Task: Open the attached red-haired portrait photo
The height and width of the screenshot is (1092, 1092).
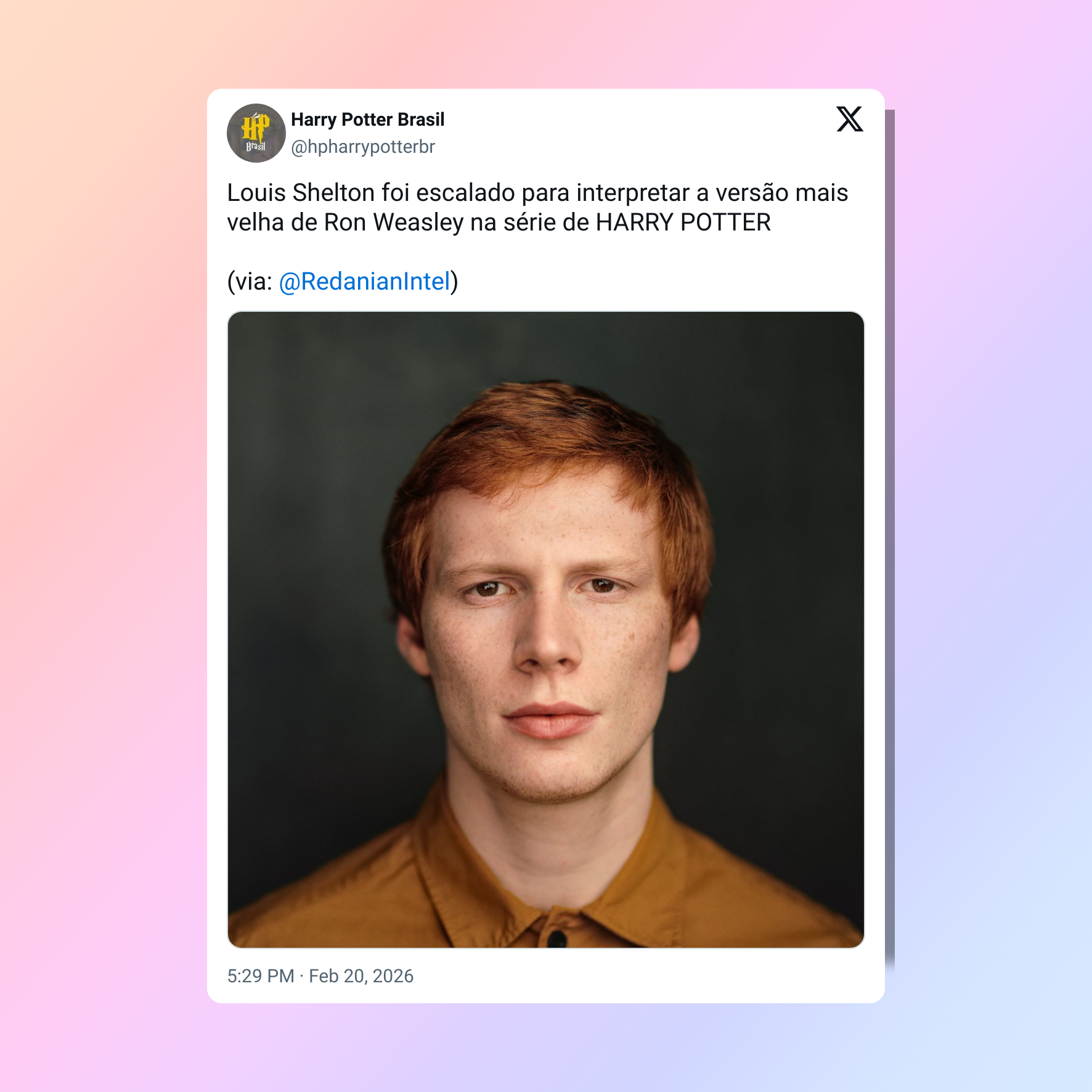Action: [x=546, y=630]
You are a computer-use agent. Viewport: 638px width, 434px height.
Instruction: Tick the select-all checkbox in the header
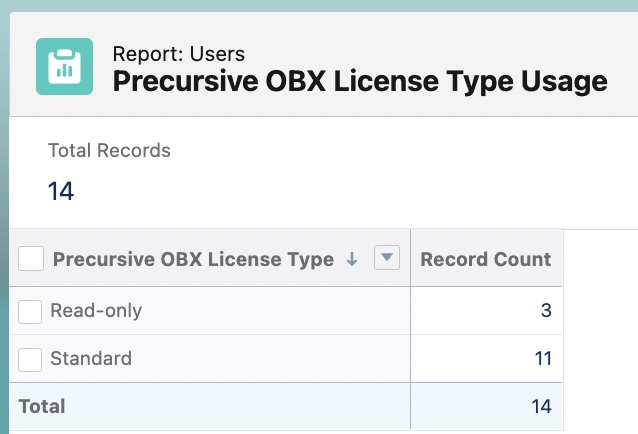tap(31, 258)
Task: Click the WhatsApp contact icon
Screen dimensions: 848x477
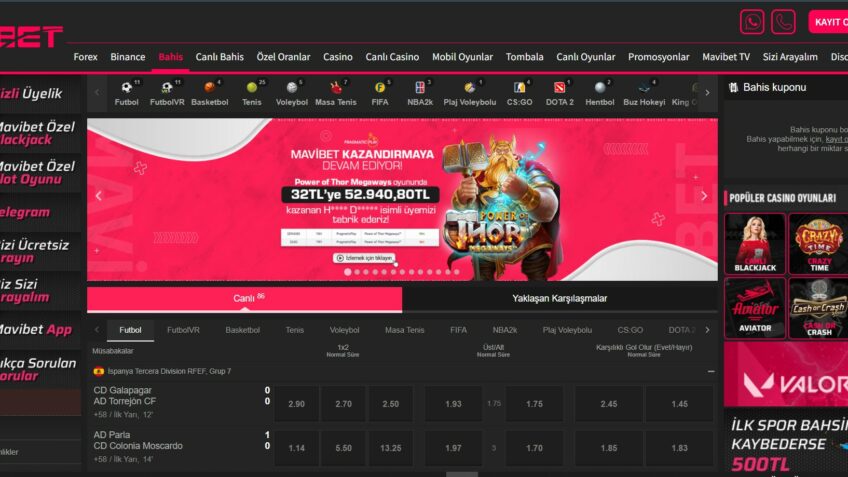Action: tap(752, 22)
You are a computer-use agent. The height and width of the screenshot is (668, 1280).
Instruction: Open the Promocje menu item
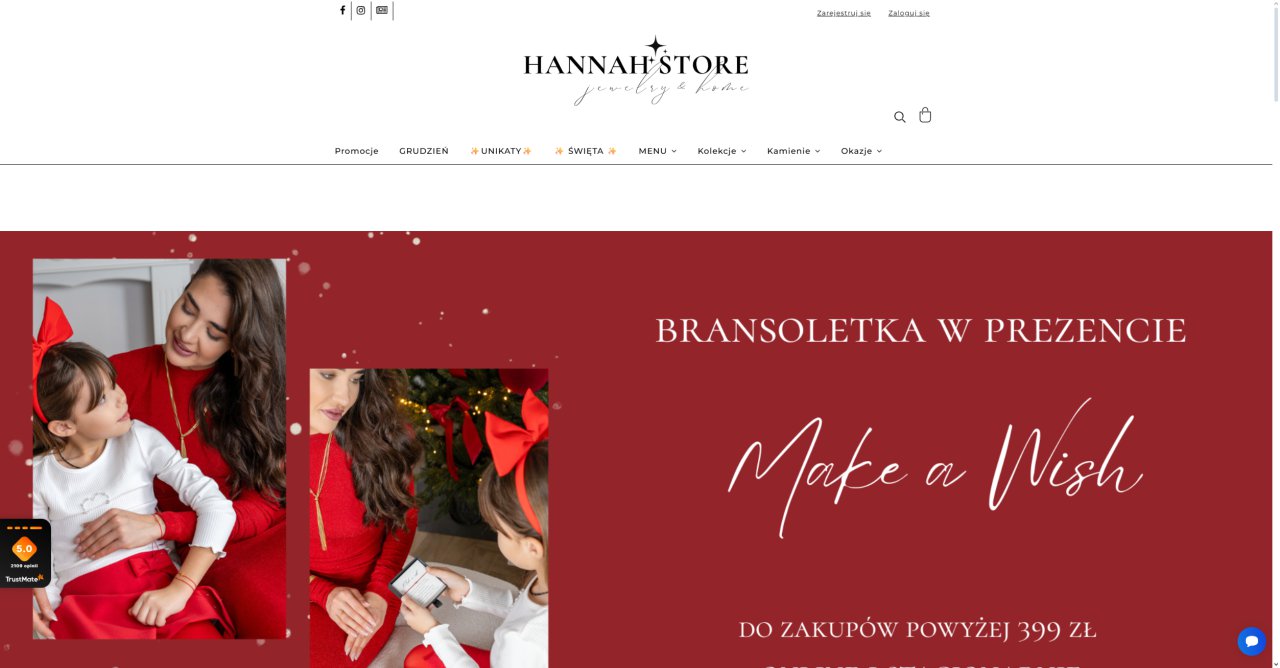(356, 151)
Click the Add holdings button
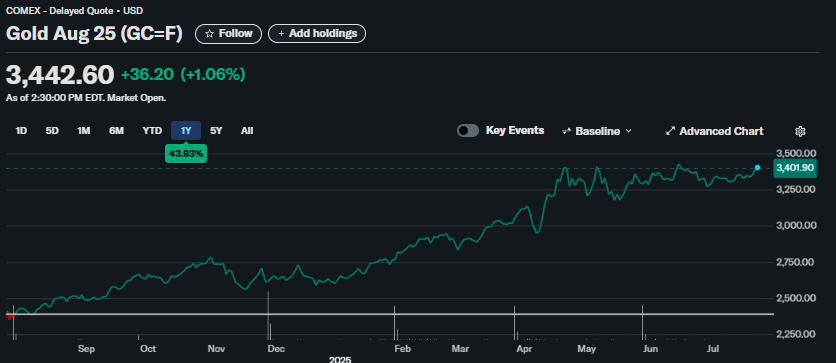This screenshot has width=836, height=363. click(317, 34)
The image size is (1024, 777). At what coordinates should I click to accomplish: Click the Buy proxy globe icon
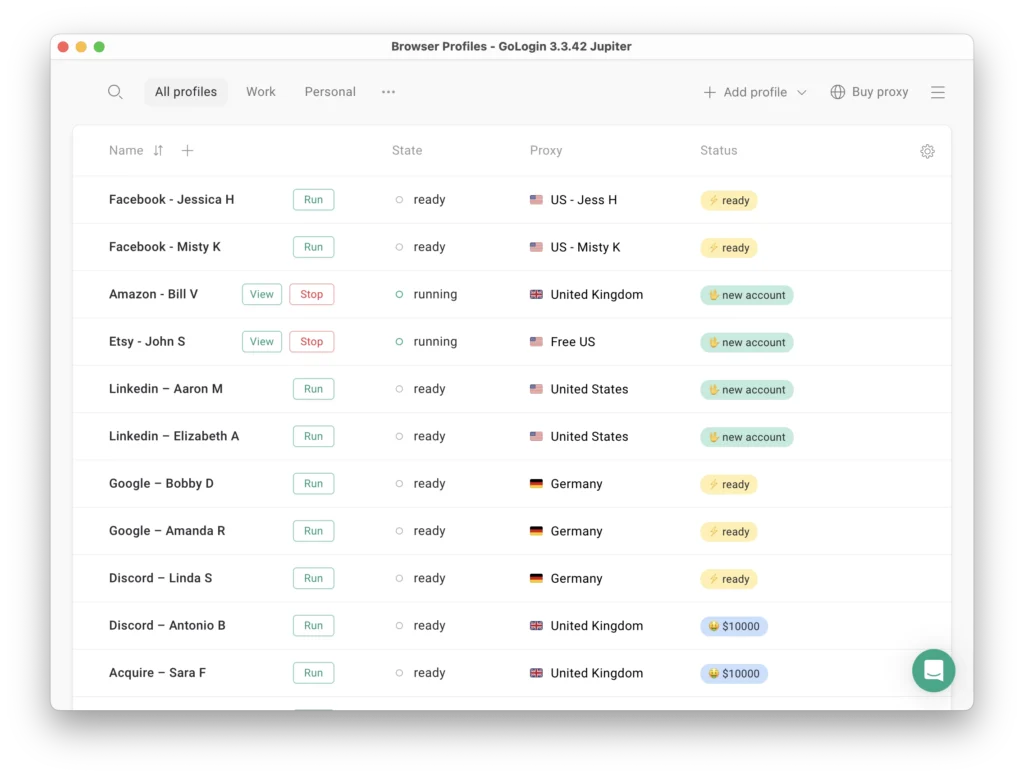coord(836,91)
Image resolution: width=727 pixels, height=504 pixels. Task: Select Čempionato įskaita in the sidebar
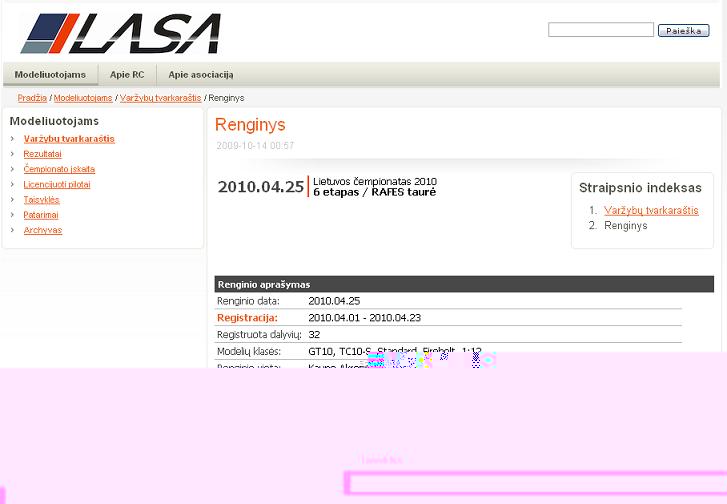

> **Task statement**: Output the entries above exactly as given, but strip out the pictures.

> **Exercise answer**:
Task: Open the attached red-haired portrait photo
The height and width of the screenshot is (1092, 1092).
Action: [x=546, y=630]
You are a computer-use agent. Viewport: 638px width, 434px height.
Instruction: Tick the select-all checkbox in the header
tap(31, 258)
Task: Click the WhatsApp contact icon
Screen dimensions: 848x477
Action: tap(752, 22)
You are a computer-use agent. The height and width of the screenshot is (668, 1280).
Instruction: Open the Promocje menu item
(356, 151)
Click the Add holdings button
This screenshot has width=836, height=363. click(317, 34)
The image size is (1024, 777). At what coordinates should I click to accomplish: Click the Buy proxy globe icon
coord(836,91)
Image resolution: width=727 pixels, height=504 pixels. Task: Select Čempionato įskaita in the sidebar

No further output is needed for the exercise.